Azure Kubernetes Service monitoring data reference

This article contains all the monitoring reference information for this service.

See Monitor Azure Kubernetes Service (AKS) for details on the data you can collect for AKS and how to use it.

Metrics

This section lists all the automatically collected platform metrics for this service.

For information on metric retention, see Azure Monitor Metrics overview.
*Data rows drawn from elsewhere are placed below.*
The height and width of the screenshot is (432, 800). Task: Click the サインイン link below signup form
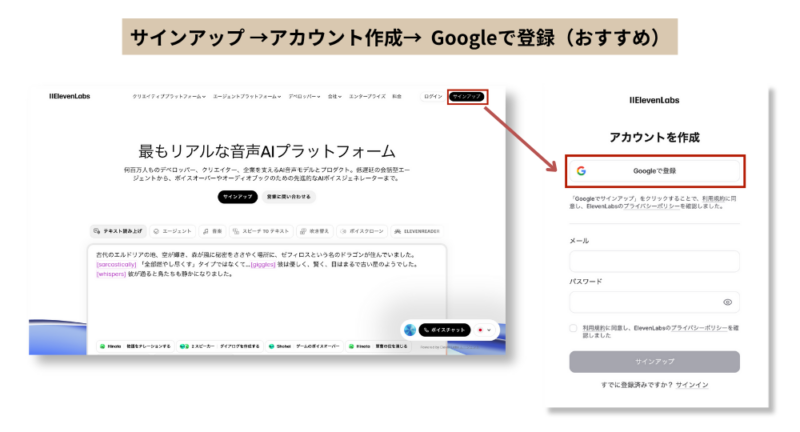[x=691, y=385]
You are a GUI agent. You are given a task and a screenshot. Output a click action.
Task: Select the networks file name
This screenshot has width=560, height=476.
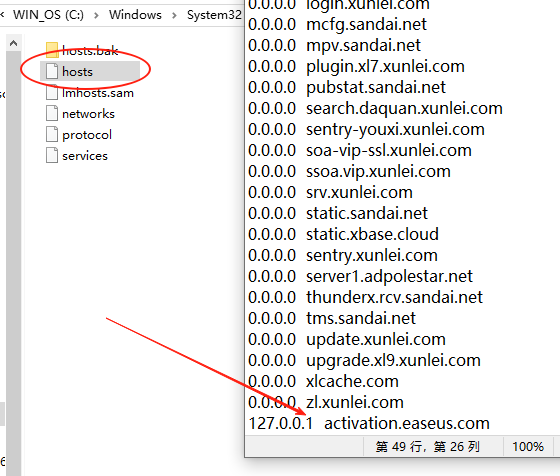pyautogui.click(x=88, y=114)
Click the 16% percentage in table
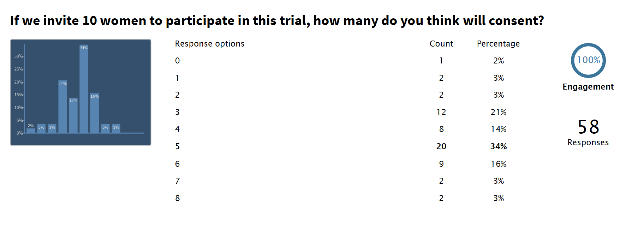Image resolution: width=644 pixels, height=225 pixels. tap(499, 164)
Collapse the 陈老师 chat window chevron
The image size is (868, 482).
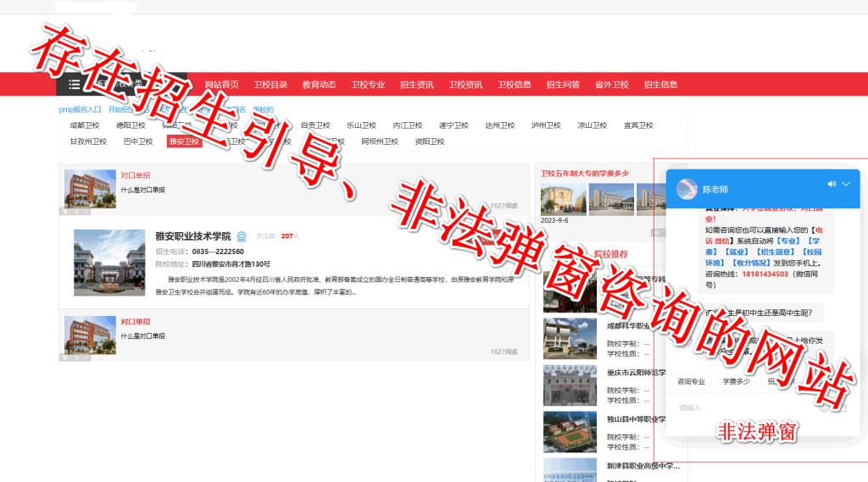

Minimal ingestion for default ON targets

The following metrics are allow-listed with minimalingestionprofile=true for default ON targets. The below metrics are collected by default, as these targets are scraped by default.

controlplane-apiserver:

  • apiserver_request_total
  • apiserver_cache_list_fetched_objects_total
  • apiserver_cache_list_returned_objects_total
  • apiserver_flowcontrol_demand_seats_average
  • apiserver_flowcontrol_current_limit_seats
  • apiserver_request_sli_duration_seconds_bucket
  • apiserver_request_sli_duration_seconds_sum
  • apiserver_request_sli_duration_seconds_count
  • process_start_time_seconds
  • apiserver_request_duration_seconds_bucket
  • apiserver_request_duration_seconds_sum
  • apiserver_request_duration_seconds_count
  • apiserver_storage_list_fetched_objects_total
  • apiserver_storage_list_returned_objects_total
  • apiserver_current_inflight_requests

Note

apiserver_request_sli_duration_seconds_bucket and apiserver_request_duration_seconds_bucket are not collected now with a recent release. These are high cardinality metrics which may increase the number of metrics stored based on the number of custom resources in the cluster. If you would like to collect these bucket metrics, you can add it to the keep list. We highly recommend not turning off the minimal ingestion profile for the control plane components

controlplane-etcd:

  • etcd_server_has_leader
  • rest_client_requests_total
  • etcd_mvcc_db_total_size_in_bytes
  • etcd_mvcc_db_total_size_in_use_in_bytes
  • etcd_server_slow_read_indexes_total
  • etcd_server_slow_apply_total
  • etcd_network_client_grpc_sent_bytes_total
  • etcd_server_heartbeat_send_failures_total

Minimal ingestion for default OFF targets

The following are metrics that are allow-listed with minimalingestionprofile=true for default OFF targets. These metrics aren't collected by default. You can turn ON scraping for these targets using default-scrape-settings-enabled.<target-name>=true using the ama-metrics-settings-configmap under the default-scrape-settings-enabled section.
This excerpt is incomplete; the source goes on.